Segment Open
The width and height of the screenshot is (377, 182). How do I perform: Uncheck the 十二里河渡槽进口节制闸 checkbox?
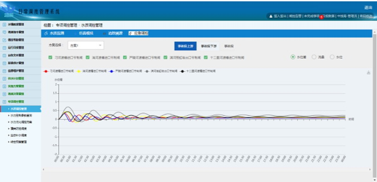pos(206,57)
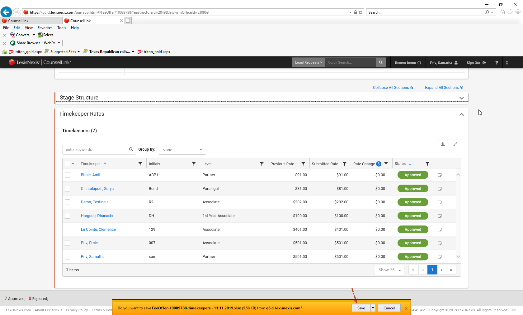Click the download timekeepers export icon
Screen dimensions: 523x315
click(443, 144)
Segment Closed
Leaving out the pictures, repeat all the entries exactly as they stand.

The width and height of the screenshot is (377, 182). How do I perform: Uncheck the 十二里河渡槽进口节制闸 checkbox?
pos(206,57)
Click the download timekeepers export icon
Screen dimensions: 523x315
click(443, 144)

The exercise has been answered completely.